Hiroki brings his unique visual lyricism to this material, building on his past work as a romance genre master, including the 2009 hit
and 2013’s
Crying 100 Times: Every Raindrop Falls. Working with cinematographer and frequent collaborator Nabeshima Atsuhiro, he keeps his camera at a discreet remove to create an atmosphere of watchful calm – as well as youthful freedom and grace when his two principals are riding bicycles together. (Hiroki can summon this mood in other ways, but has a particular affinity for bikes, which he captures in motion with silky tracking shots.)
The story, however, is no ode to youth; rather, it exposes with shocking vividness the cruelty that the young inflict on each other as they devise sadistic new ways of bullying.
The film begins with transfer student Miyamine Nozomu (a mild-mannered Nagao Kento) arriving at this new Kanagawa high school after being assured by his nomadic parents that this is their last move. Tongue-tied when the teacher introduces him to his classmates, he is rescued by class it-girl Yosuga Kei (an enigmatic Anna Yamada), who calls him a friend though they have never spoken to each other.

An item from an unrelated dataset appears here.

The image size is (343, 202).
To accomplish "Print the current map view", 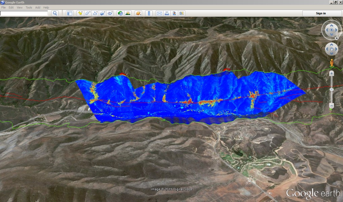I will (x=167, y=13).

Taken aback by this lie, Nozomu starts to become her friend for real after he helps her when she falls and injures her leg on a volunteer trash pickup. (An outing that, naturally, she organized.) Kei rewards his good deed with a date, which true to
seishun eiga formula, takes place at an aquarium. But their budding romance gets a jolt when she watches Nozomu’s pet chrysalis metamorphose into a butterfly – and tells him about an internet game, Blue Morpho, whose players commit suicide.
Back at school, class bully Nezuhara Akira (Daigo Kotaro), who is jealous of Kei’s growing closeness with Nozomu, corners him with four friends and tortures him while taking photos. Then, in a perverse turn, Akira and his friends lock Kei inside a wooden gymnastic vault, but Nozomu – whom Kei now calls her “hero” – comes to her rescue. Even more perplexingly, Akira kills himself soon after by jumping off a building.
By this point, it is obvious that more is going on beneath the characters’ surface actions as well as in their minds, and the film chillingly reveals all in due course, including Kei’s true personality and motives. Also, adults are in the background trying to make sense of the dominoes of death falling one after the other, such as a quietly canny police detective played by Maeda Atsuko – but Nozomu is at the center of it all, stubbornly not seeing what is right in front of his nose.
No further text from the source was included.